StringBuilder buff = new StringBuilder();

for (int currentArity = 0; currentArity <= arity; currentArity++) {
	buff.append(visibility + " ");
	if (isStatic) {
		buff.append("static ");
	}

	buff.append(returnType);
	buff.append(" ");
	buff.append(methodName)
	buff.append("(");
	// print the parameters 

	for (int i = 0; i <= currentArity; i++) {
		buff.append(argumentType + " ");
		buff.append(parName + i);
		if (i != currentArity) {
			buff.append(", ");
		}
		buff.append(") {\n") {
		// method body goes here
		for (int i = 0; i < currentArity; i++) {
			String bodyStr = body.toString();
			bodyStr = bodyStr.replaceAll(ARG, parName + i);
			buff.append(bodyStr)
		}
	}
}

The parName field depends on the argumentType - it created method from the first letter of the argument type with numbers such as:

public static void println(Object o0, Object o1, Object o2) 
// or
arePositive(int i0, int i2, int i3)

Having done this boilerplate jotting down the rest was a breeze, the final generator code looked something like:

Class("Convenience").AddMethod(
        Method("println").Visibility(VISIBILITY.PUBLIC).
                Static().ArgumentTypes(TYPES.OBJECT).DefineBody(
                        Println(ARG)
                ).ARITY(15)
).ADD_METHOD(
        Method("sum").
                Visibility(Visibility.PUBLIC).
                Static().ArgumentTypes("int").BODY(
                        DeclareInt("sum"),
                        Assign("sum", 0)
                        Add("sum", ARG)
                ).ARITY(4)
).
        // and so on
).Visibility(Visibility.PUBLIC).Package("some.package").write();

For each overloaded method that was generated by the Body ‘s class the toString method looked analyzed the statement string looking for the special ARG char - if it was found the method would “loop around” that statement each method parameter, substituting the ARG character for a real argument name so that the definition:

Method("sum").
        Visibility(Visibility.PUBLIC).
        Static().ArgumentTypes("int").Returns("int").DefineBody(
                DeclareInt("sum"),
                Assign("sum", 0),
                Assign("sum", Add("sum", ARG).toString),
                Return("sum")
        ).ARITY(4)

Produced this code:

public static int sum(int i0) {
	int sum;
	sum = 0;
	sum = sum + i0; // the toString method looped here
	return sum;
}
public static int sum(int i0, int i1) {
	int sum;
	sum = 0;
	sum = sum + i0; // the toString method looped here
	sum = sum + i1; // the toString method looped here
	return sum;
}
//
// ...
//
public static int sum(int i0, int i1, int i2, int i3) {
	int sum;
	sum = 0;
	sum = sumk+ i0; // the toString method looped here
	sum = sum + i1; // the toString method looped here
	sum = sum + i2; // the toString method looped here
	sum = sum + i3; // the toString method looped here
	return sum;
}

Although very hackish, without defining an external dsl and using complex parsing rules with syntax trees, this code generation method proved to be somewhat elegant and pretty understandable.
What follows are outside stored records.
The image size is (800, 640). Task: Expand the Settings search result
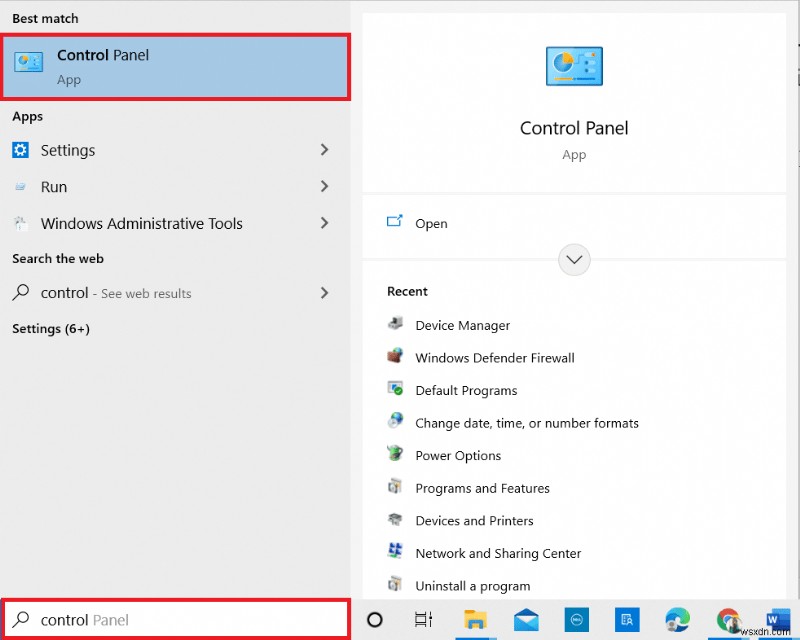tap(325, 150)
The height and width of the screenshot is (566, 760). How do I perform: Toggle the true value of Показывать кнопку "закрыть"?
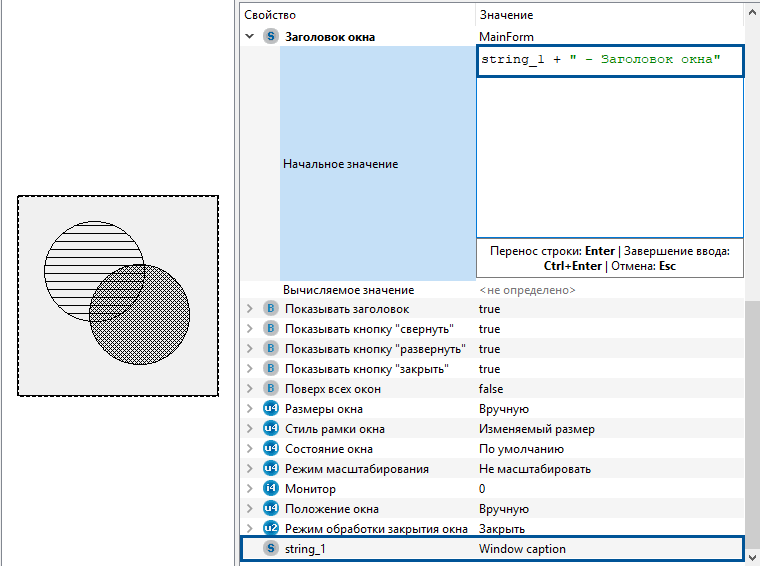489,369
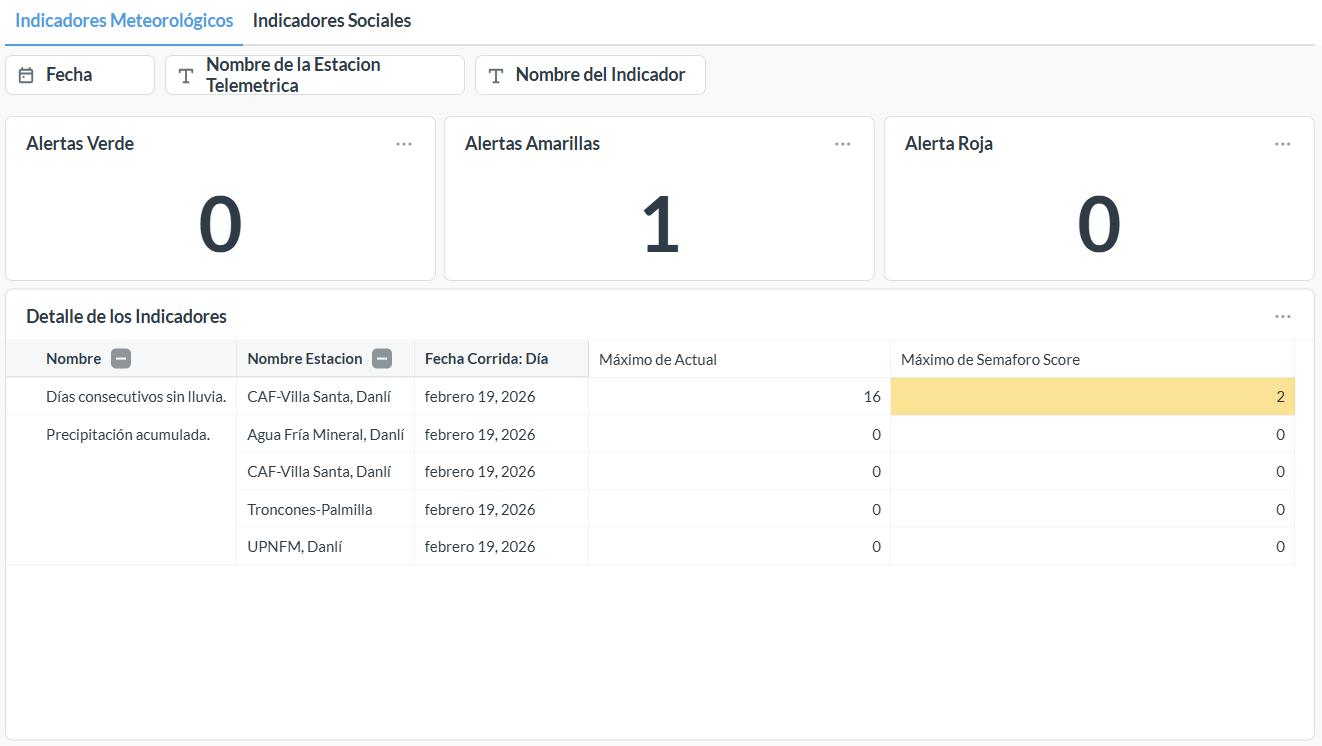This screenshot has width=1322, height=746.
Task: Click calendar icon in Fecha filter
Action: (x=27, y=75)
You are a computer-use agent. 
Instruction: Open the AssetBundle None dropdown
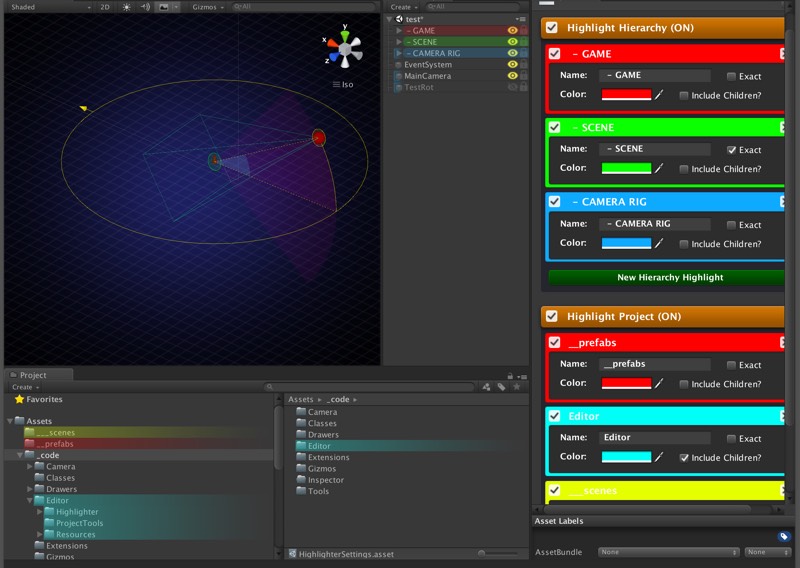click(668, 552)
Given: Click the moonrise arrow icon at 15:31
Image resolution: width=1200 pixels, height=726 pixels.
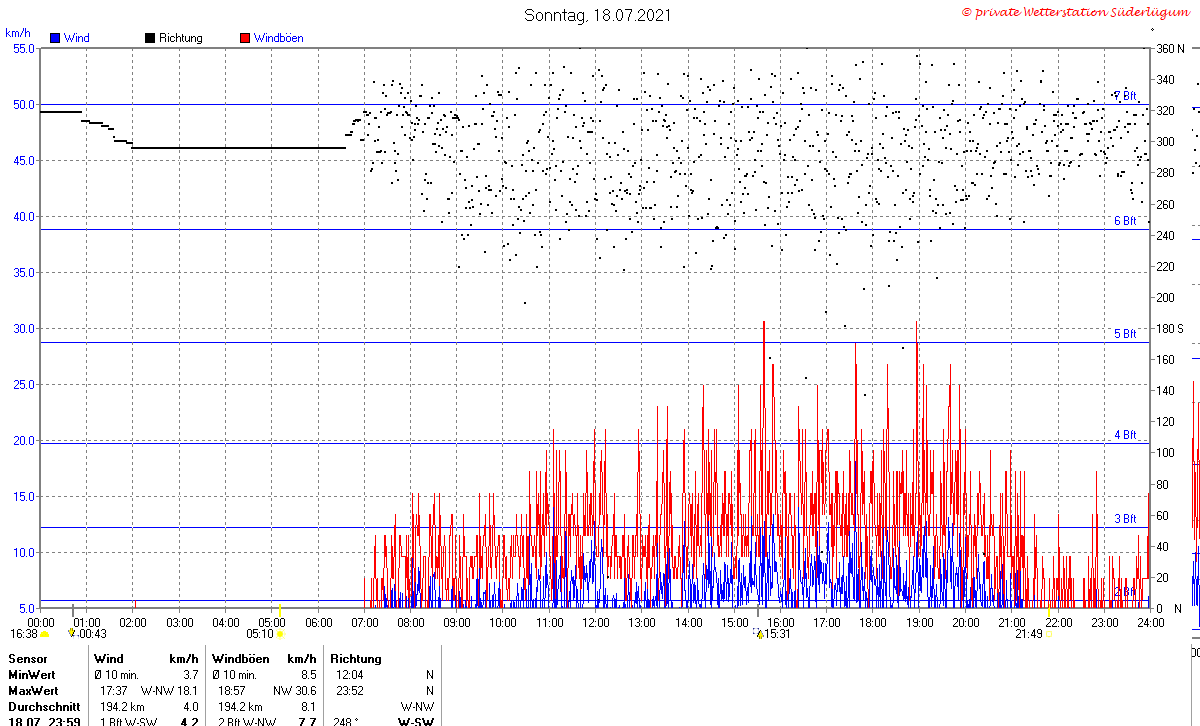Looking at the screenshot, I should tap(760, 633).
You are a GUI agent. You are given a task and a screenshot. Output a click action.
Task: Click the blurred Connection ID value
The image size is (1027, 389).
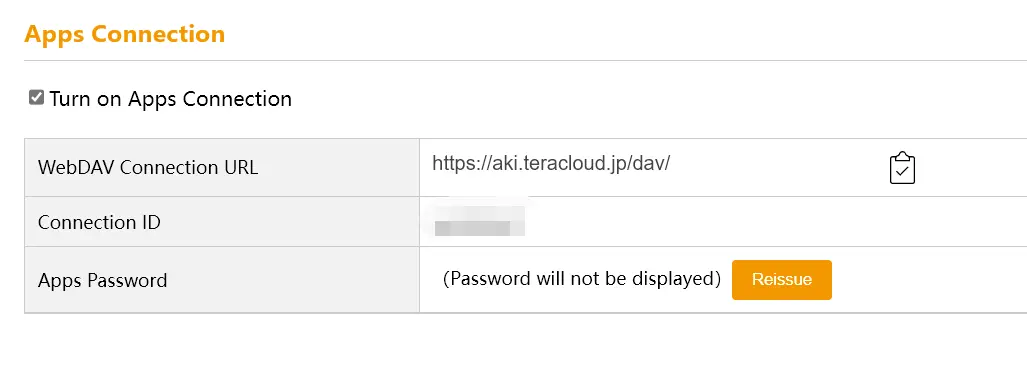[478, 221]
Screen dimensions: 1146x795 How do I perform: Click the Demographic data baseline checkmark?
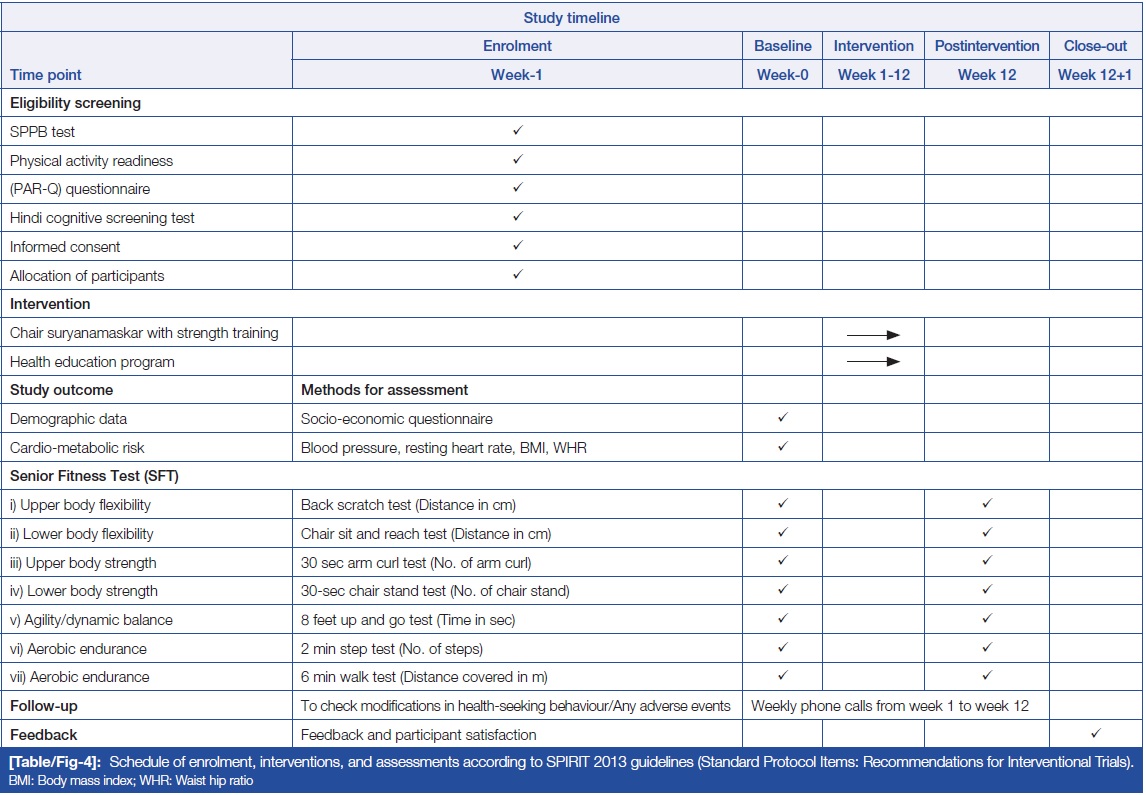(782, 419)
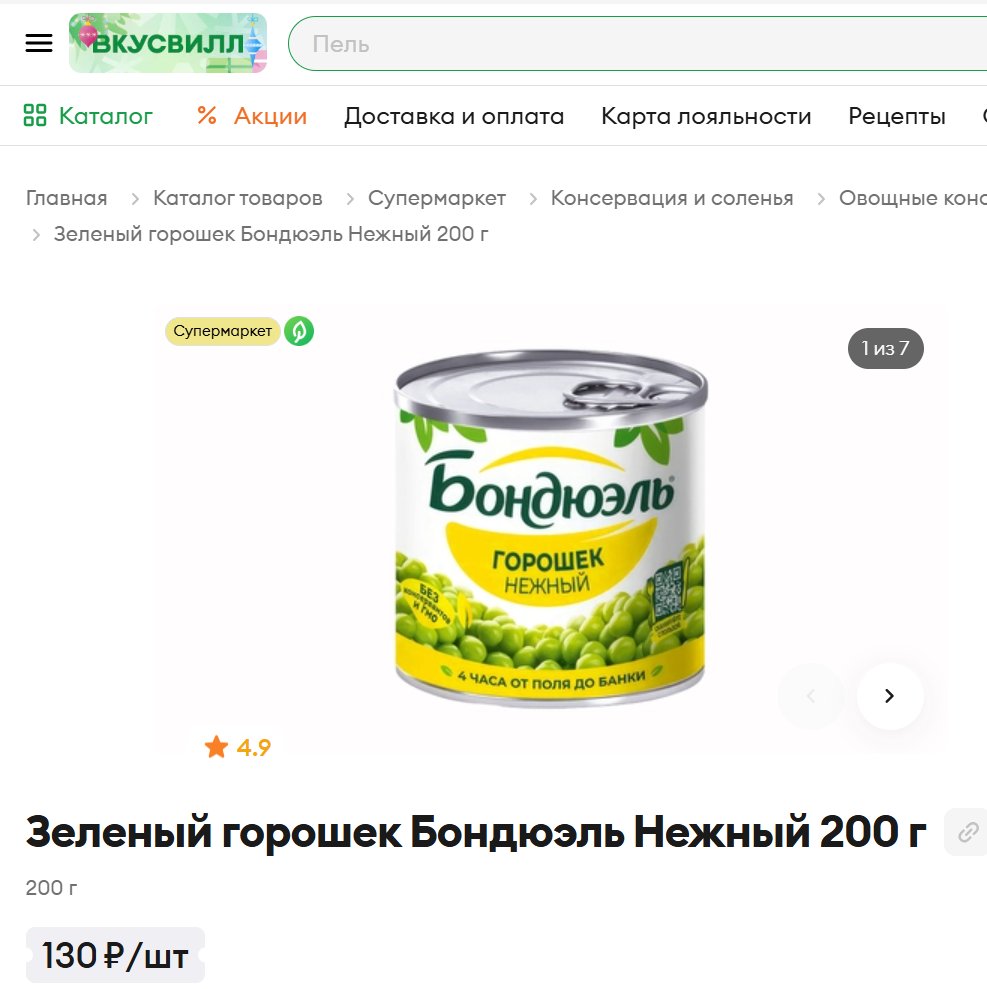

The only thing dirty about it is string substitution .

Although I was giving an abstract example - methods that I’d defined at work were nowhere near those that I’d shown here, the code I’d done at work was about 250 LOC (so slightly longer then this article), and didn’t define anything more complex then the ideas I’ve presented here.

All in all, I’d recommend this approach to code generation for mostly throw away code (write once, and forget) or code written in very tight time constraints. For bigger projects and complex code I’d go with some compiler-compiler or more complex parsing methods.